In under a month, Avatar has racked up nearly a billion dollars from outside the USA, bringing its total box office to $1.3 Bn+ at the time of writing. It will be the biggest box office earner of all time. Money talks, especially in Hollywood.
So what is being said, exactly?
One can look at Avatar and see all manner of things: 3-D, computer / human hybrid characters, elaborate worlds, floating rocks, flying lizards, guns and explosions, but that’s not what drives the film. What story is resonating around the world this month?
Please don’t read until you’ve actually seen Avatar for yourself.
Avatar is an idealized conflict, a pure conflict between the invaders (an earth corporation) and the indigenous (the Na’vi).
The Na’vi don’t want anything from the alien invaders. As is made clear, they were offered roads, but “they prefer mud.” This perfect rejection of all things alien keeps the conflict simple, straightforward and provides a moral clarity to the situation.
The earthlings are there to take the valuable rocks. That’s all that’s motivating their mission, and it is non-negotiable. Those in charge prefer to use a minimum of violent force, as that is politically easier to sell to the people back home. Atrocities are more work for the PR machines, but that doesn’t rule them out.
This conflict is analogous to the last few millenia of human “civilization.” Much about the Na’vi seems familiar to indigenous tribes here on earth.
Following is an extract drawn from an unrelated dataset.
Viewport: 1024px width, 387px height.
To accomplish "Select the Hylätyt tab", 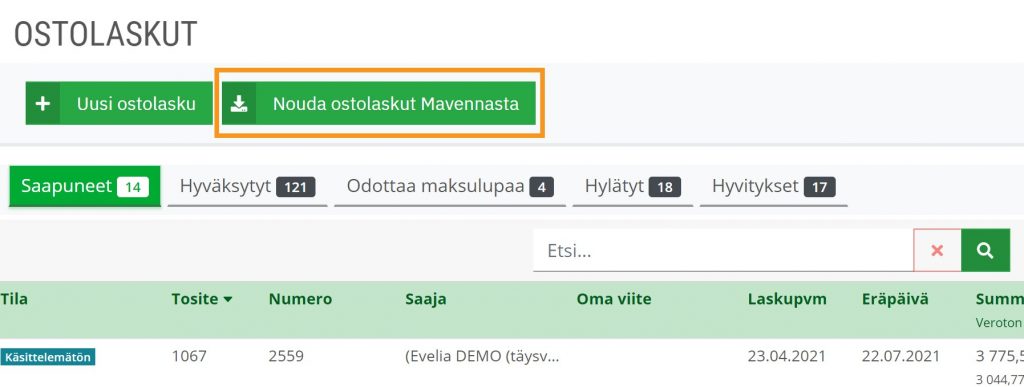I will [632, 187].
Much about the human mining enterprise seems familiar to what we know today as imperialism.
Writer/Director James Cameron takes it a step further and brings the conflict up to date. Lines like “shock and awe” and “fight terror with terror” pop up. The justifications used to demonize the Na’vi are heard on America’s airwaves today, demonizing humans half a world away. Race, religion, culture, skin color, that which divides us is exploited and played up.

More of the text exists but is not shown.